### [Material to process]
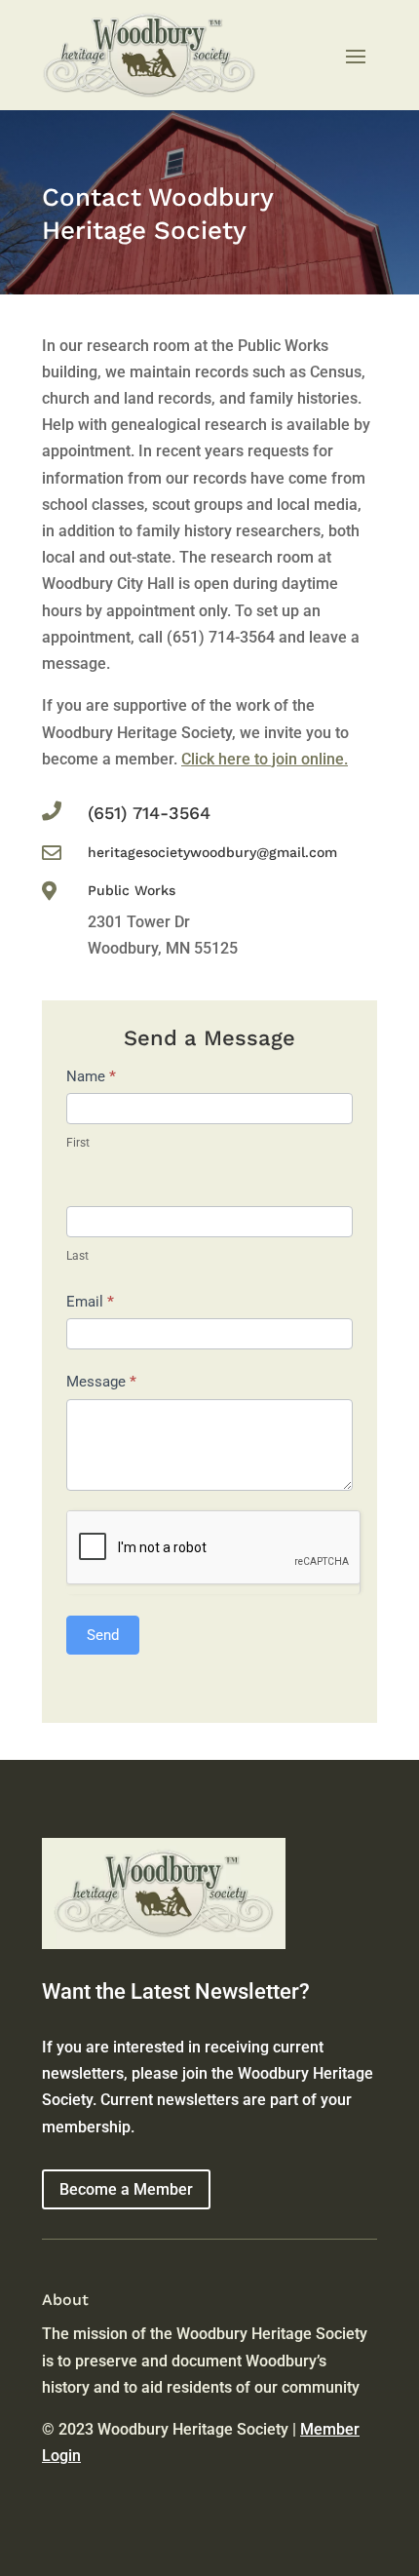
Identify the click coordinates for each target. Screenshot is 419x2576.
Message (101, 1381)
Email (90, 1301)
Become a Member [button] (126, 2189)
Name (91, 1076)
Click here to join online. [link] (264, 759)
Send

### [What to do]
Repeat all the material exactly, but keep pictures out of the copy.

### [Answer area]
Identify the click coordinates for each target. Screenshot is 419x2576.
Message (101, 1381)
Email (90, 1301)
Become a Member [button] (126, 2189)
Name (91, 1076)
Click here to join online. [link] (264, 759)
Send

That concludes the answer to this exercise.